## Your goal
The full listing below should be returned without a single change.

## Supplied material
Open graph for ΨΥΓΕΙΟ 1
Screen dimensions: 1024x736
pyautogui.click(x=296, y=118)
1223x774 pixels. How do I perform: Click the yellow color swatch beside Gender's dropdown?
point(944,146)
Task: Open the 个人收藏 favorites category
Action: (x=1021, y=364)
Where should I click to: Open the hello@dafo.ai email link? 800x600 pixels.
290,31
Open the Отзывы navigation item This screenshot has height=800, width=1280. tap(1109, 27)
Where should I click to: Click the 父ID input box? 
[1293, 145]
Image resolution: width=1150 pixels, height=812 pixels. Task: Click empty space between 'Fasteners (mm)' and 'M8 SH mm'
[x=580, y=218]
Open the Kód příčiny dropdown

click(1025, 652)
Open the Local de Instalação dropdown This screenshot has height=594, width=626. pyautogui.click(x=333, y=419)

## Task response
Open graph for ΨΥΓΕΙΟ 1
Screen dimensions: 1024x736
pyautogui.click(x=296, y=118)
1223x774 pixels. How do I perform: Click the yellow color swatch beside Gender's dropdown?
point(944,146)
Task: Open the 个人收藏 favorites category
Action: (x=1021, y=364)
Where should I click to: Open the hello@dafo.ai email link? 800x600 pixels.
290,31
Open the Отзывы navigation item This screenshot has height=800, width=1280. tap(1109, 27)
Where should I click to: Click the 父ID input box? 
[1293, 145]
Image resolution: width=1150 pixels, height=812 pixels. Task: Click empty space between 'Fasteners (mm)' and 'M8 SH mm'
[x=580, y=218]
Open the Kód příčiny dropdown

click(1025, 652)
Open the Local de Instalação dropdown This screenshot has height=594, width=626. pyautogui.click(x=333, y=419)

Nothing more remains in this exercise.